2014 Copa Constitució

Tournament details
- Country: Andorra

Final positions
- Champions: UE Sant Julià
- Runners-up: Lusitanos

Tournament statistics
- Matches played: 28
- Goals scored: 141 (5.04 per match)

= 2014 Copa Constitució =

The 2014 Copa Constitució is the 22nd season of Andorra's football knockout tournament. The competition began on 11 January 2014 with the matches of the first elimination round and ended on 2014 with the final. UE Santa Coloma are the defending champions. The winners will earn a place in the first qualifying round of the 2014–15 UEFA Europa League.

==Results==

===First round===
This round was entered fourteen 2013–14 Segona Divisió teams at the time of the mid-season break: UE Engordany, UE Extremenya, Ordino B, Lusitanos B, CE Benfica, Atlètic Club d'Escaldes, FS La Massana, Rànger's, Encamp B, Jenlai, Encarnada, Sant Julià B, Principat B, FC Santa Coloma B. The matches were played on 11 and 12 January 2014.
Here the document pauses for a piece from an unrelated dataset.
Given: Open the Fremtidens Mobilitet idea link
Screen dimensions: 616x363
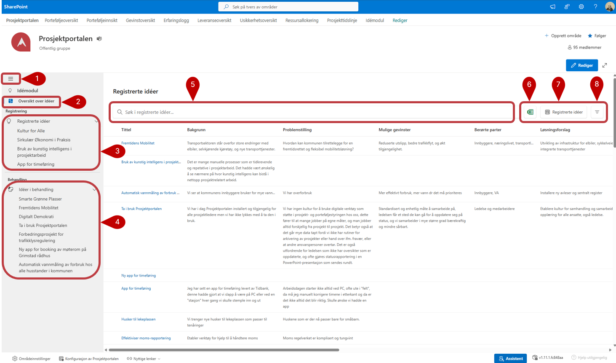Looking at the screenshot, I should (x=138, y=143).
| Team 1 | Score | Team 2 |
|---|---|---|
| UE Engordany | 7–3 (a.e.t.) | Extremenya |
| CE Benfica | 3–3 (3–2 p) | Atlètic Club d'Escaldes |
| Ordino B | 0–8 | Lusitanos B |
| FS La Massana | 3–5 | Rànger's |
| Encamp B | 3–2 | Jenlai |
| Encarnada | 1–2 | Sant Julià B |
| Principat B | 3–2 | FC Santa Coloma B |

===Second round===
This round was entered by the top 2013–14 Segona Divisió team at the time of the mid-season break: UE Santa Coloma B and will join the winners of the first round. The matches were played on 26 January 2014.
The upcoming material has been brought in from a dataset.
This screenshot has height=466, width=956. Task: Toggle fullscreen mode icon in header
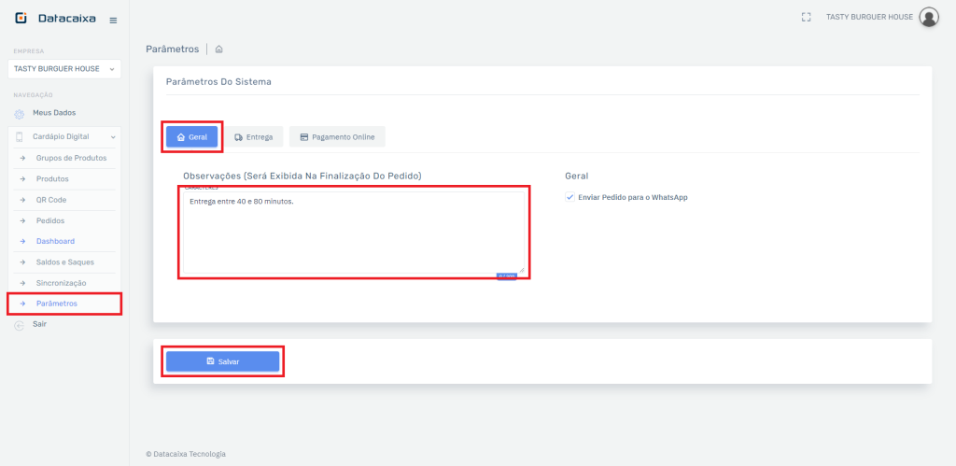807,17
| Team 1 | Score | Team 2 |
|---|---|---|
| CE Benfica | 0–1 | Encamp B |
| Principat B | 2–3 | Rànger's |
| UE Engordany | 4–2 (a.e.t.) | Lusitanos B |
| Sant Julià B | 1–8 | UE Santa Coloma B |

===Third round===
This round was entered by the teams placed fifth to eighth after 10 rounds played in 2013–14 Primera Divisió. The matches were played on 2 February 2014.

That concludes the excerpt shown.